### WORK REQUIRED
Your answer must be the data repeated exactly, with no pictures in it.

___ INFORMATION SUPPLIED ___

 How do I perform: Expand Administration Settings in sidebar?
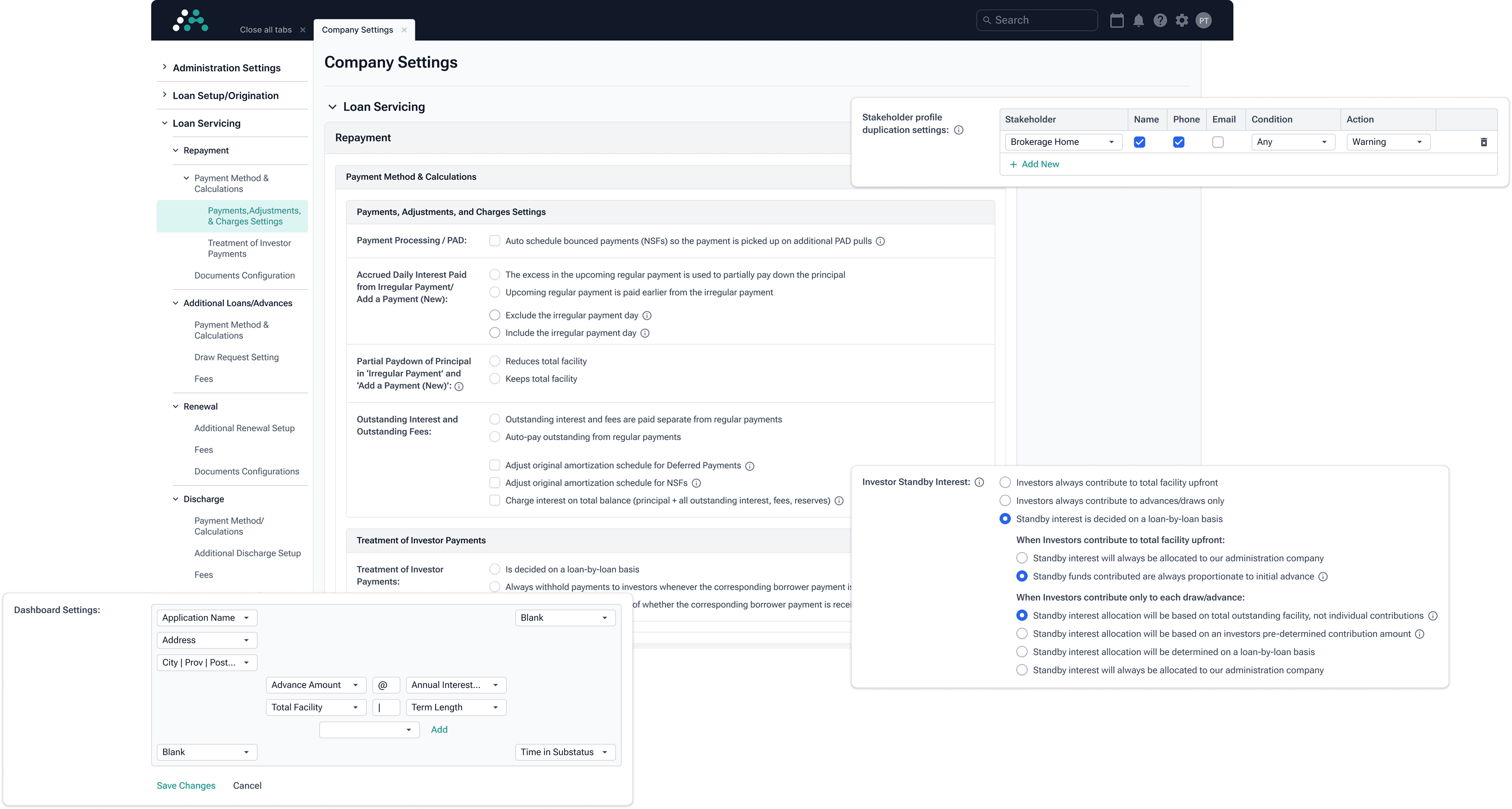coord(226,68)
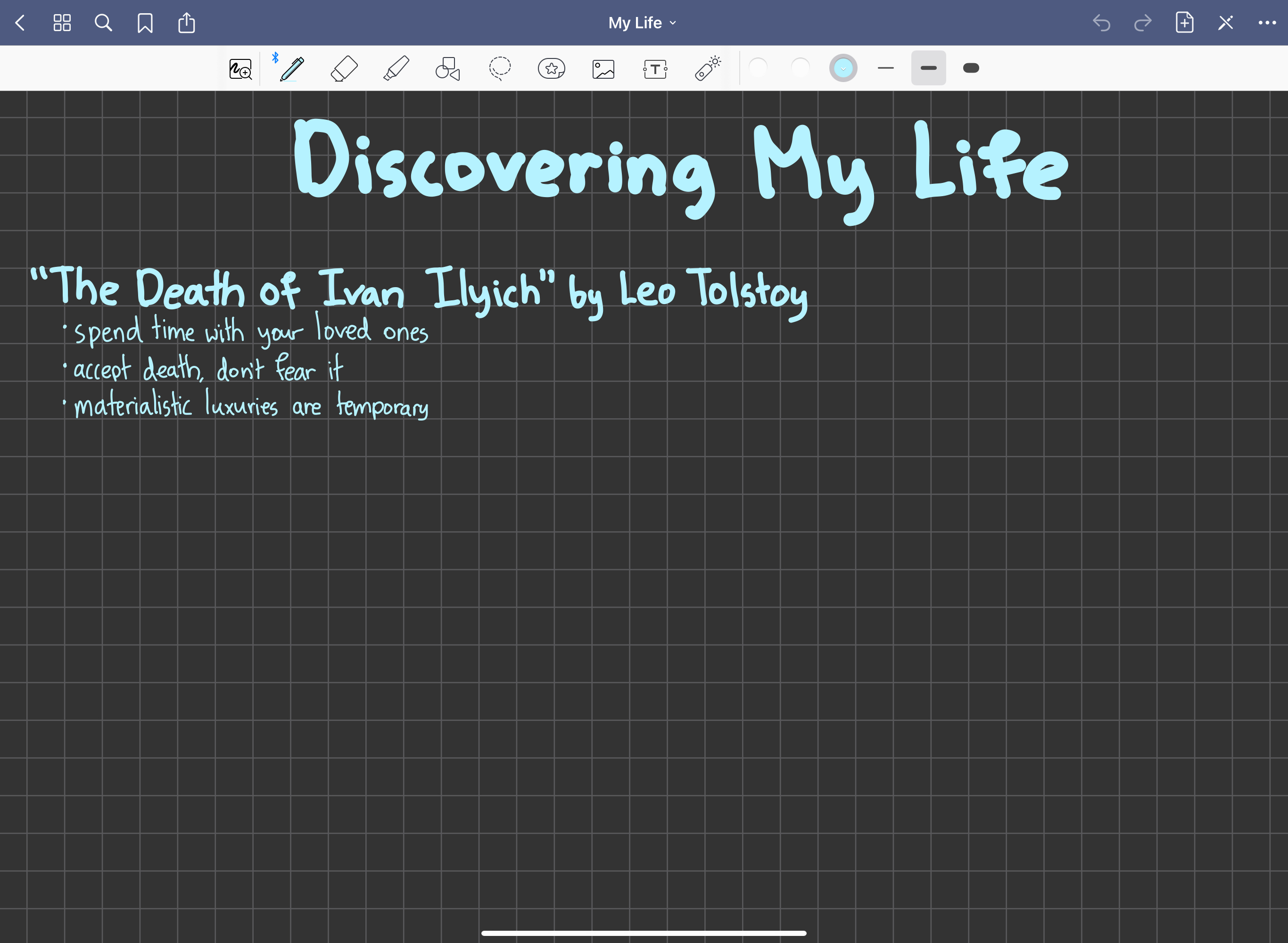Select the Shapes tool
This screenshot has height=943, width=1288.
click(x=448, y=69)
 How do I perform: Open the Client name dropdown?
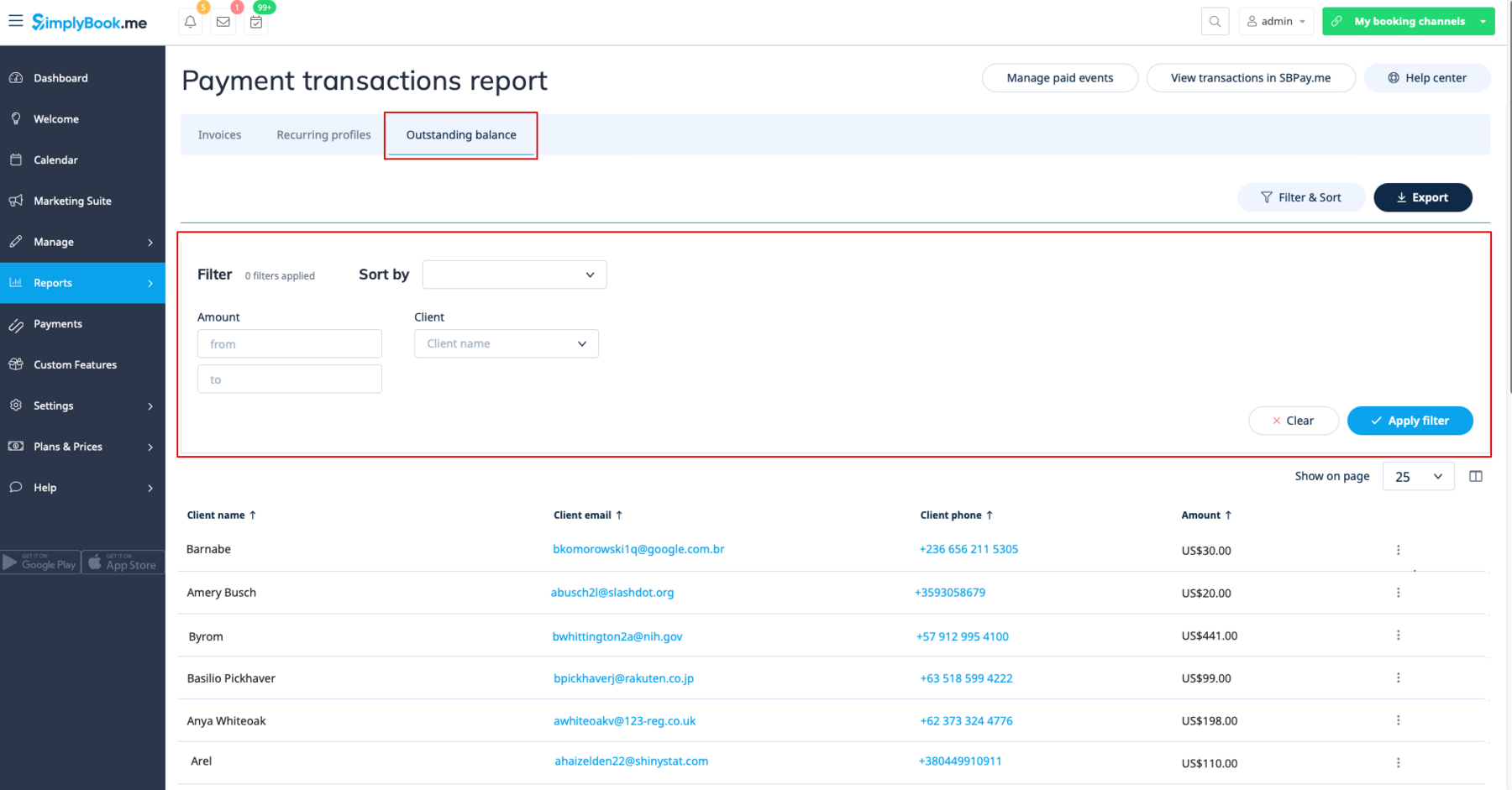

___

### TASK OUTPUT
 How do I perform: Expand Administration Settings in sidebar?
coord(226,68)
Select the Shapes tool
This screenshot has height=943, width=1288.
click(x=448, y=69)
 How do I perform: Open the Client name dropdown?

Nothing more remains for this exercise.